Underwater footage: capping the first leak

This video was released by BP to show a remote operating vehicle (ROV) closing one of the three leaks that are spewing at least 5,000 barrels of oil a day into the waters off Gulf coastal states about a mile underwater.

“…The oil gushing out is quite incredible – you can see it at about the 2 minute 15 second mark of the video,” writes Kevin Grandia on Energyboom.com.

On Friday, BP engineers were expected to lower a massive metal containment chamber onto a ruptured oil well in the Gulf of Mexico in an effort to stem the widening slick before it reaches mainland. Video footage provided by BP via the United States Coast Guard.

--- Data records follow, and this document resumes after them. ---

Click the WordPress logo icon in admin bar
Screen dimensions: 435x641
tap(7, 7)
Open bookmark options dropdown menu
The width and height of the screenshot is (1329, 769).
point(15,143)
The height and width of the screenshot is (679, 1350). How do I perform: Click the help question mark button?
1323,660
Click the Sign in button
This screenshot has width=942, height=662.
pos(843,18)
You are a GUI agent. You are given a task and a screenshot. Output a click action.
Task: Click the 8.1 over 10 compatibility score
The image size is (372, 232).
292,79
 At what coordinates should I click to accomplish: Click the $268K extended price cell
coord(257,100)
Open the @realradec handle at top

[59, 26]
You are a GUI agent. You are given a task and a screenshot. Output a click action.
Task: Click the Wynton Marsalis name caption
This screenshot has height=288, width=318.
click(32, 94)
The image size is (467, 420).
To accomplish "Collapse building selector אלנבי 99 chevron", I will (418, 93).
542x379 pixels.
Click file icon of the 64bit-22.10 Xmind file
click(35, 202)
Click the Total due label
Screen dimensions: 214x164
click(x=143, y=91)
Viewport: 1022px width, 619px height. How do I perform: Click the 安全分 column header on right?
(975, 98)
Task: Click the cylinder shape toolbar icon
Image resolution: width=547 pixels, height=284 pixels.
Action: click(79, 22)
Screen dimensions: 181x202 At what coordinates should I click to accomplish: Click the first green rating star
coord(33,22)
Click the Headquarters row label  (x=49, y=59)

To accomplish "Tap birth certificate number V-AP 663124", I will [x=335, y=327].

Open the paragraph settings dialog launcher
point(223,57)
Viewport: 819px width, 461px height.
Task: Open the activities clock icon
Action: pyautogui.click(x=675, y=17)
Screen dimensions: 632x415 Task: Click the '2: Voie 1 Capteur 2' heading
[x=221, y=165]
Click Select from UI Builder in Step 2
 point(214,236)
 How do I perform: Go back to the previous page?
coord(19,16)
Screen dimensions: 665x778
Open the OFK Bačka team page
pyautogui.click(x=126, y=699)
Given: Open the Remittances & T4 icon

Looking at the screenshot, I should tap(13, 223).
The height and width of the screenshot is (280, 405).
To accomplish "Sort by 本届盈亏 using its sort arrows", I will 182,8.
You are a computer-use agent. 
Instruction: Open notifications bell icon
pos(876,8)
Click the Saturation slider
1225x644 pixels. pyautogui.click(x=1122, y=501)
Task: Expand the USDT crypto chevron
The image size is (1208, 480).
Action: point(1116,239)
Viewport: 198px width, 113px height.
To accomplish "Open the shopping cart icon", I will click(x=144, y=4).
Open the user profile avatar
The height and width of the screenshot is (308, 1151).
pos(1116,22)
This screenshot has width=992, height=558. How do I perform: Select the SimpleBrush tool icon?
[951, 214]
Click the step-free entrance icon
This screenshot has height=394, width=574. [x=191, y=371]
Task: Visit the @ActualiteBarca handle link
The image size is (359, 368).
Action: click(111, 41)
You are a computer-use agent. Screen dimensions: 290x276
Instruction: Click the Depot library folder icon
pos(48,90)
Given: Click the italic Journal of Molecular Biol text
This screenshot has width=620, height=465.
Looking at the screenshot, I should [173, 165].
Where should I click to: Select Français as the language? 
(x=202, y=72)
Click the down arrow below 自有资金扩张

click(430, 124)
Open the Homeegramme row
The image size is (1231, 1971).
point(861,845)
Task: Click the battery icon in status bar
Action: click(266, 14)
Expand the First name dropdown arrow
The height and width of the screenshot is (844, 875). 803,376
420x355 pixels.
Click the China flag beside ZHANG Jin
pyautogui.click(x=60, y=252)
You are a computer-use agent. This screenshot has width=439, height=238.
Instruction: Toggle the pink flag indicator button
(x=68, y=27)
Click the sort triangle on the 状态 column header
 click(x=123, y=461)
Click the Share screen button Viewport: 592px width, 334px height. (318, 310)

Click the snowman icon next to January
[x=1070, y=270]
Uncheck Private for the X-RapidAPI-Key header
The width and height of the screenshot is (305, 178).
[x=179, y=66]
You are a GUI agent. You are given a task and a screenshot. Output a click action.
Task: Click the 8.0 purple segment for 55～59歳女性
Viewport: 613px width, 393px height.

BP CEO “incredibly proud” of oil spill effort

In this video interview from May 5, BP Chief Executive Tony Hayward says he is “incredibly proud” of the response effort to fight the oil leak in the Gulf of Mexico from the incident command center in Mobile, Alabama.

BP on Thursday said engineers were preparing to lower a 98-ton metal chamber over a ruptured undersea oil well in the Gulf of Mexico.

“We will be judged by our response,” Hayward says, as he defends BP’s reputation against criticism from politicians and environmentalists.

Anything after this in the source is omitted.